His team ran down the track. The racetrack’s emergency crews drove toward the flaming wreckage. Barnett rolled around on the asphalt, hoping to smother the flames.
He was treated at the scene, loaded into an ambulance and taken to a local hospital. From there, he was air-lifted to the JMS Burn Center at Doctors Hospital in Augusta, GA. It’s a blur for Barnett; his memories aren’t clear until two weeks after he arrived in Augusta. During those first few weeks, he said, his life hung in the balance. Second- and third-degree burns covered 15% of his body, but the damage inside was far worse.
“There were times there that they thought I wasn’t going to make it, especially when they found the inhalation damage to my lungs,” Barnett said. “For seven days, it was touch and go, you know: Is he gonna make it? Is he not gonna make it? Is he gonna be on a vent for the rest of his life? What’s going to happen?”
During his five months in the burn unit, Lyle underwent multiple surgeries, many of which focused on his severely burned face and hands. Various skin substitutes, including porcine and cadaver grafts, were used to help cover the larger burned areas and allow them to heal some before applying permanent skin grafts.
“During all this, I was learning to walk again, eat on my own again, coming off of a ventilator, and trying to regain some range of motion in my hands,” he said. “Your hands are 100 percent of your independence, so the time I spent without them was humbling.”
At one point, doctors even reconstructed his eyelids. They made his hands work again. They helped heal his lungs.
“How they did it, I don’t know,” Barnett said. “I just know that when I was prepped for surgery and (Vice President of Non-Physician Providers Beretta Coffman) would come in and tell me how it was gonna go, nothing was sugarcoated. … But what they said they were gonna do, they did, and they did it perfect.”
After he was discharged from the hospital, Barnett’s healing continued. He returned to the Augusta burn center for a series of laser treatments on his scars. The procedures helped reduce redness, irritation and itching associated with his scars.

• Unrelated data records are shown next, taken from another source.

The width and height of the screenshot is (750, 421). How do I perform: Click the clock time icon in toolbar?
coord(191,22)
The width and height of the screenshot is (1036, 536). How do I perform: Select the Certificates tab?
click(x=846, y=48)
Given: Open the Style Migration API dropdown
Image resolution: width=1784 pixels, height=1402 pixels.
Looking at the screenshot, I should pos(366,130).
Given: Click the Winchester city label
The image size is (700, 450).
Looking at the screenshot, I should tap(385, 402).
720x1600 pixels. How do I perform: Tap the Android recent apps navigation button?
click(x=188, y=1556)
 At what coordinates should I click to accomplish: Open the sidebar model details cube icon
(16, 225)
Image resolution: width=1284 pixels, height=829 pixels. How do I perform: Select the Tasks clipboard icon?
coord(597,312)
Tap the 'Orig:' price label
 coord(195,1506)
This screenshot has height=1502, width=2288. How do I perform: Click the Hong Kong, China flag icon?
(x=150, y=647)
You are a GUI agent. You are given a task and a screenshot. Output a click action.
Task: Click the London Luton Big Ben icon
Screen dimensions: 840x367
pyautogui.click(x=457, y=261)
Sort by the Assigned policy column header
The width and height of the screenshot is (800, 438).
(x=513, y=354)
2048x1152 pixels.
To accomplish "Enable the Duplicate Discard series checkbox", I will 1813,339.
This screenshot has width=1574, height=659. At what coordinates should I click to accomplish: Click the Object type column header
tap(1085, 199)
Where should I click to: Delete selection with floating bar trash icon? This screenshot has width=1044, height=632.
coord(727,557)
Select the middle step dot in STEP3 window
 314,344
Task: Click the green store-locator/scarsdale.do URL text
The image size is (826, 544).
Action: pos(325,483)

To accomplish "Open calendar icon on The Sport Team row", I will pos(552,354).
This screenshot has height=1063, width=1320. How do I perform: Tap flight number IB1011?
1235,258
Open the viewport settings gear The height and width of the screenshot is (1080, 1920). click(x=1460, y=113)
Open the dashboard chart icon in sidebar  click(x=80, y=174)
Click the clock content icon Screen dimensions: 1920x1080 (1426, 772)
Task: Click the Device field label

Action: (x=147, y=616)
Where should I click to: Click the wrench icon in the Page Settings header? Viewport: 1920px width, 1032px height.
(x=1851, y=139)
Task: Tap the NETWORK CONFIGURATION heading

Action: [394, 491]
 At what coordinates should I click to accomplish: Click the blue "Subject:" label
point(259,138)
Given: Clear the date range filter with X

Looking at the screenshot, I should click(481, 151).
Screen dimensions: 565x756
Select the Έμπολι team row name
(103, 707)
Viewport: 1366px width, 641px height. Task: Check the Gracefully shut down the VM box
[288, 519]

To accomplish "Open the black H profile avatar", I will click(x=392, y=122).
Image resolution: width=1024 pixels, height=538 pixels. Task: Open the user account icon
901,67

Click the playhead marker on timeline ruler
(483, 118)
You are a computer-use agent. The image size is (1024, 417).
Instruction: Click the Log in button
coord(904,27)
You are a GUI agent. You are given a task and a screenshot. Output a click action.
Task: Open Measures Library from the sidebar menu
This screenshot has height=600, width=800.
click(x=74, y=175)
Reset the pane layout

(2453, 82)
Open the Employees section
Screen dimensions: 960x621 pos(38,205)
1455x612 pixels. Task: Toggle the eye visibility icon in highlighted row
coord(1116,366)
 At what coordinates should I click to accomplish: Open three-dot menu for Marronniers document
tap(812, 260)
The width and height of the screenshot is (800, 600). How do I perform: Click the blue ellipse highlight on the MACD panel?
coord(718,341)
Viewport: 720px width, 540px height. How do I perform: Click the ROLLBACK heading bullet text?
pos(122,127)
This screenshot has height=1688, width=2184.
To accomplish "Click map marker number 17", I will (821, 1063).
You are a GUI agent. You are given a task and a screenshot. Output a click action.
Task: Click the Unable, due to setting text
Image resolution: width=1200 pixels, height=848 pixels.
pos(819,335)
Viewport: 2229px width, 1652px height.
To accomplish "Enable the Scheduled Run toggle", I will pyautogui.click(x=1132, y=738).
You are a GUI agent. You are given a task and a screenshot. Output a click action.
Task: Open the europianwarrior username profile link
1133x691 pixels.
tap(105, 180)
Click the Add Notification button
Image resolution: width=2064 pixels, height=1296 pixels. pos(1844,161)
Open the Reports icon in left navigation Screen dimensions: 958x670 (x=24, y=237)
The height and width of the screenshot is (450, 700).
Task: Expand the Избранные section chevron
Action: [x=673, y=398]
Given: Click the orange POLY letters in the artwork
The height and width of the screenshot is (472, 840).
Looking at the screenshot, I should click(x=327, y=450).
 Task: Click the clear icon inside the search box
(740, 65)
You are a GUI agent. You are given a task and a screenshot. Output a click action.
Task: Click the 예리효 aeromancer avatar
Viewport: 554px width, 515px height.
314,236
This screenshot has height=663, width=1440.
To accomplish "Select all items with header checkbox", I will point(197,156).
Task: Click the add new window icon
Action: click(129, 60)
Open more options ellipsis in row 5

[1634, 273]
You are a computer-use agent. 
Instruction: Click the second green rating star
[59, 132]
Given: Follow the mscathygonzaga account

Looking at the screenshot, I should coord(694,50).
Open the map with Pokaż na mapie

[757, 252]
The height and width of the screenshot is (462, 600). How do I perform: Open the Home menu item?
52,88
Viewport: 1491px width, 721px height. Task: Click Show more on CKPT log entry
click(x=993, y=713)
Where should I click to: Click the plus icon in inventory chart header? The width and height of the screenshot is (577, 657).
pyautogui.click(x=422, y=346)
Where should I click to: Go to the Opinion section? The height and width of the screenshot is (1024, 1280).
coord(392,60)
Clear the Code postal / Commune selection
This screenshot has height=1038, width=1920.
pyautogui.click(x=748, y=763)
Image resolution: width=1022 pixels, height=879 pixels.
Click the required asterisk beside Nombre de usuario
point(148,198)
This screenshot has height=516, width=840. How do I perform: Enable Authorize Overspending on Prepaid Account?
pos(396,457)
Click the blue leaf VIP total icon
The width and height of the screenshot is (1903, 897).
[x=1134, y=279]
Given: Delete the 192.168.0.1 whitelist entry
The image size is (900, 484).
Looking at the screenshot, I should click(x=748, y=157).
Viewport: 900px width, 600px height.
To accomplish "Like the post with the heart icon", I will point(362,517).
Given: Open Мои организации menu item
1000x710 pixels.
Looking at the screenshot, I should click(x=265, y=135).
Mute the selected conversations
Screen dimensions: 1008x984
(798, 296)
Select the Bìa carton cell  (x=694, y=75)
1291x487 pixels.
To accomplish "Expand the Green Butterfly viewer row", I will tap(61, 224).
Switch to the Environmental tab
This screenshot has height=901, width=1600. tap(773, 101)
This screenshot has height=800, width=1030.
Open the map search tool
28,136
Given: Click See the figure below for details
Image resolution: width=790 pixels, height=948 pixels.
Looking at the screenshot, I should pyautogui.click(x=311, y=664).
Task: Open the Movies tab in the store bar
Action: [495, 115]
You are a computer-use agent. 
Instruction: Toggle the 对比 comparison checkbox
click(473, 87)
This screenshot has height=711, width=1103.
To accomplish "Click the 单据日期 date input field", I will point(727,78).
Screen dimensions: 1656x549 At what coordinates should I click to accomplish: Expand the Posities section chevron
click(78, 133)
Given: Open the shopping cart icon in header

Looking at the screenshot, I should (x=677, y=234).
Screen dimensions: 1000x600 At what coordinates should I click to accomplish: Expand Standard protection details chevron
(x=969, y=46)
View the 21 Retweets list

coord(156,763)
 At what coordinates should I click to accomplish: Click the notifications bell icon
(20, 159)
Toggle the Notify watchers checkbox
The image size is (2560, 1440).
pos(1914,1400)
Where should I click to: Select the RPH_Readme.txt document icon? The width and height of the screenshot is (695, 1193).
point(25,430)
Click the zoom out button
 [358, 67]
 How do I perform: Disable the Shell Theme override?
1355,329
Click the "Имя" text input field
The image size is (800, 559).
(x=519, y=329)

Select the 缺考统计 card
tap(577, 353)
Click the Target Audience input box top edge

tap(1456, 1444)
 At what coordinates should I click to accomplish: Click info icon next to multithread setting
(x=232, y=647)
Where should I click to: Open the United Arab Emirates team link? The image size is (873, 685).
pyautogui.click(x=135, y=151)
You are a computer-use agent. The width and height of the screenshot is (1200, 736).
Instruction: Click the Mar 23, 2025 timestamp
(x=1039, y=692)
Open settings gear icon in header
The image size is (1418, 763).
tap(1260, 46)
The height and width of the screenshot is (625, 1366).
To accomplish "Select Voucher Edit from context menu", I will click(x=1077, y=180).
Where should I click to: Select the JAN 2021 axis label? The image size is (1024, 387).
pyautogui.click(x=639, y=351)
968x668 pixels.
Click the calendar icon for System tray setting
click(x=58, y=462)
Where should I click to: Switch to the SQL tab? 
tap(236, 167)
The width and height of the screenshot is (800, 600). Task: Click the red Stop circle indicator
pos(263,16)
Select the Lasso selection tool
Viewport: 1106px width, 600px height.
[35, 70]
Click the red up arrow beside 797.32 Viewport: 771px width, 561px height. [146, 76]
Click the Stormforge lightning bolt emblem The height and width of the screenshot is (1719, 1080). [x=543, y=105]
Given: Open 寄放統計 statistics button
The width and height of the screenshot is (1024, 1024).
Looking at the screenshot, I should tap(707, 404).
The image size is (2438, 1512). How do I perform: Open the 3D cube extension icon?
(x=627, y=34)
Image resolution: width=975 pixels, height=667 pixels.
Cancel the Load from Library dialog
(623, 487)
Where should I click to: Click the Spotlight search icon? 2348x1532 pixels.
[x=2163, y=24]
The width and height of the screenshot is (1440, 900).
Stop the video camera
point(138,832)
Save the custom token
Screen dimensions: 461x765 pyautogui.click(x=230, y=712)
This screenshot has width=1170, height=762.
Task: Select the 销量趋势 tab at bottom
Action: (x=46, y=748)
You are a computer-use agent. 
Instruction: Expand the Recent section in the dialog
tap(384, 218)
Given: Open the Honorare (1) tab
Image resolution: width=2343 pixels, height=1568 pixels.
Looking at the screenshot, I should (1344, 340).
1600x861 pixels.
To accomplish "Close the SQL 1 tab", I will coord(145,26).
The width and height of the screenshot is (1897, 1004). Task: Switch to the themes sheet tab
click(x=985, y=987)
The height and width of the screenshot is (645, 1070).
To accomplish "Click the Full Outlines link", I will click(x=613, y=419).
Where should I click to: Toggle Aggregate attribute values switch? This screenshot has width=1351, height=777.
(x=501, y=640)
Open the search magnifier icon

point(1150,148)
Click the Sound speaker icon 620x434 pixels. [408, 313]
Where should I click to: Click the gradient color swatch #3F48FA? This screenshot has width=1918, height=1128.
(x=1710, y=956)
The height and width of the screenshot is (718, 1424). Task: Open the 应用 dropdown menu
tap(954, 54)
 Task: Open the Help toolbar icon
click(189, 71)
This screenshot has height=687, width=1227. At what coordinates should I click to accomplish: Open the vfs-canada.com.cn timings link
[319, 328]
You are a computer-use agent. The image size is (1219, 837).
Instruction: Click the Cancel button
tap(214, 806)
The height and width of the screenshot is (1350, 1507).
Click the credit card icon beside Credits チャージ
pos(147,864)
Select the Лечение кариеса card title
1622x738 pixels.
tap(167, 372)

“Today, I really don’t have any side effects that keep me from doing my normal day-to-day thing,” he said. “My hands … are very tender. Just walking by a door jamb can knock the hide off. I have to be careful in the sun with my face graft, but with a good layer of sunscreen and a hat, I’m good.”
Barnett also returned to the burn center to talk with patients who were going through similar situations. He provided mini-race cars to help transport young patients around the hospital. He sent Christmas gifts. He wanted to give the patients hope, provide some light at the end of their tunnel. Mainly, he answered questions, especially ones about life after the burn center, the people that stare, the face and body patients see in the mirror.
“I don’t even remember what I looked like before,” he said. “You know, I can look at pictures, and it just doesn’t relate anymore. I had the thickest, darkest, blackest eyebrows you’d ever seen in your life. Now, I ain’t got a stitch. … They tell me, ‘Oh we can graft those, we can give you new eyebrows.’ I don’t want new eyebrows. This is me. You either take me or leave me.”
He is grateful to the dedicated burn professionals for not only saving his life, but allowing him to thrive and push forward. He’s gotten engaged. He’s back in the driver’s seat of a dragster.
“It’s all I know,” he said of racing. “It’s what drives me to get out of bed in the morning.”